Data for review START
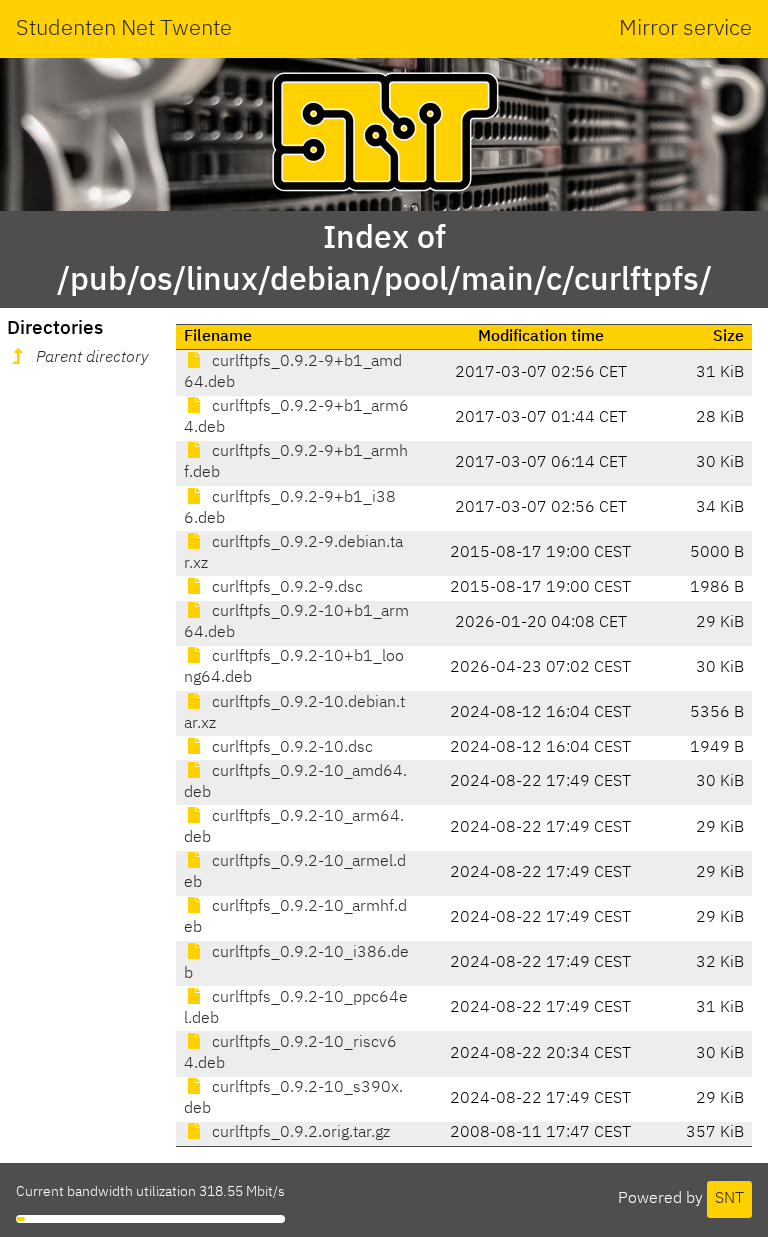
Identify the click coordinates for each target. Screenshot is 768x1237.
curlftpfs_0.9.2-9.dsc (285, 588)
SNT (729, 1199)
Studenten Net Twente (124, 29)
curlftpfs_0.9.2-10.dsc (290, 748)
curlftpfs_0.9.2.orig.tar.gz (299, 1133)
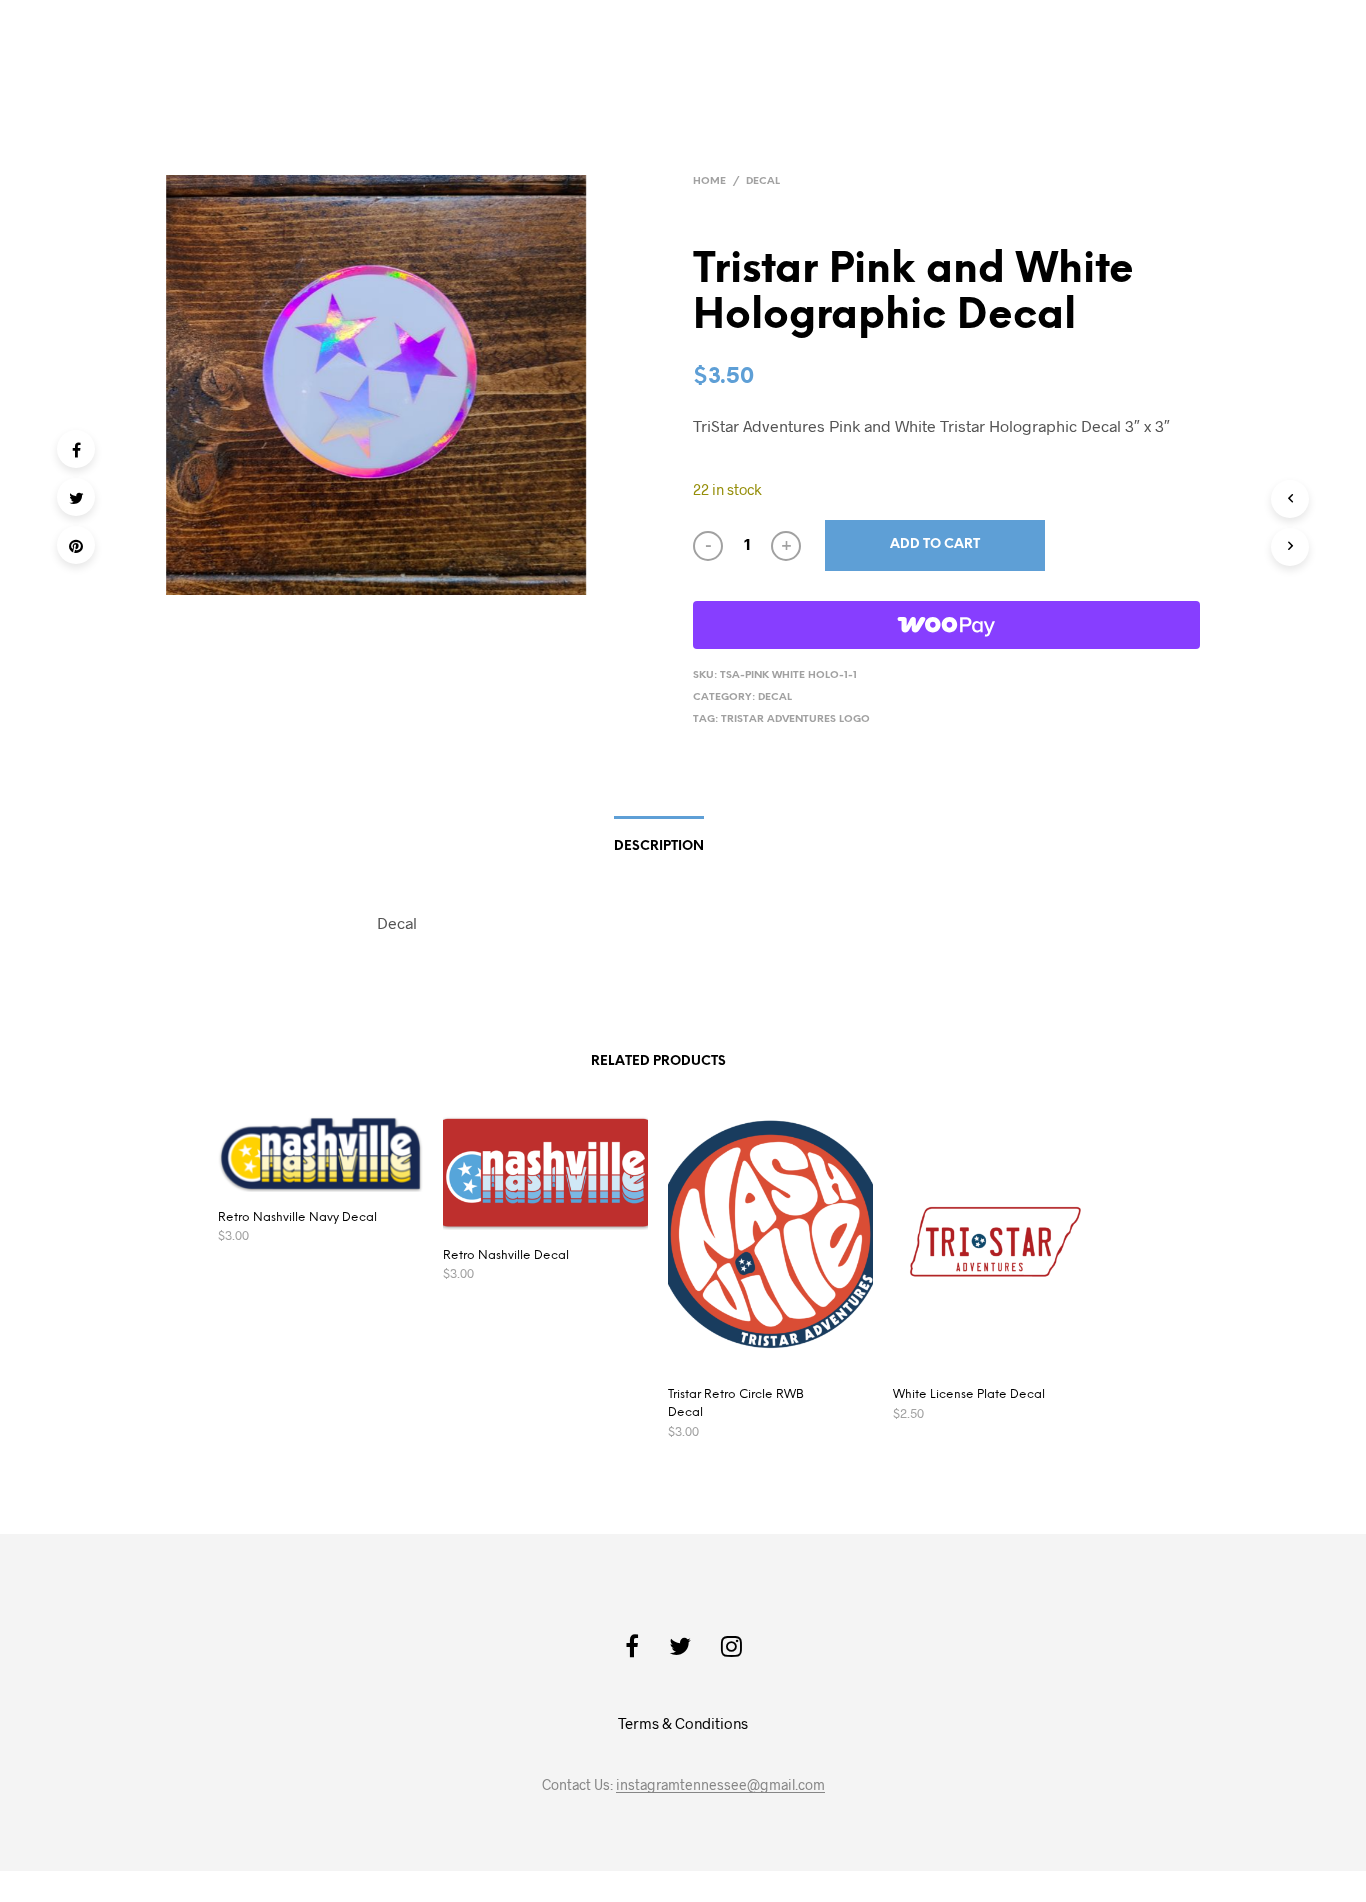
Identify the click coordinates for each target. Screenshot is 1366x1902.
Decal (763, 181)
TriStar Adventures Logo (795, 719)
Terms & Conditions (683, 1723)
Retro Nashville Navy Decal (297, 1217)
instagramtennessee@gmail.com (720, 1785)
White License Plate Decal (969, 1394)
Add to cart (935, 544)
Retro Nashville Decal (506, 1255)
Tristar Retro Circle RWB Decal (736, 1403)
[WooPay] (946, 625)
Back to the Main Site (1198, 46)
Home (709, 181)
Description (659, 846)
Data for review END
▸ **Problem statement**
Please write out every record above exactly, but leave the pictures out.

▸ **Solved exercise**
Identify the click coordinates for each target. Screenshot is 768x1237.
curlftpfs_0.9.2-9.dsc (285, 588)
SNT (729, 1199)
Studenten Net Twente (124, 29)
curlftpfs_0.9.2-10.dsc (290, 748)
curlftpfs_0.9.2.orig.tar.gz (299, 1133)
Identify the click coordinates for each target. Screenshot is 1366x1902.
Decal (763, 181)
TriStar Adventures Logo (795, 719)
Terms & Conditions (683, 1723)
Retro Nashville Navy Decal (297, 1217)
instagramtennessee@gmail.com (720, 1785)
White License Plate Decal (969, 1394)
Add to cart (935, 544)
Retro Nashville Decal (506, 1255)
Tristar Retro Circle RWB Decal (736, 1403)
[WooPay] (946, 625)
Back to the Main Site (1198, 46)
Home (709, 181)
Description (659, 846)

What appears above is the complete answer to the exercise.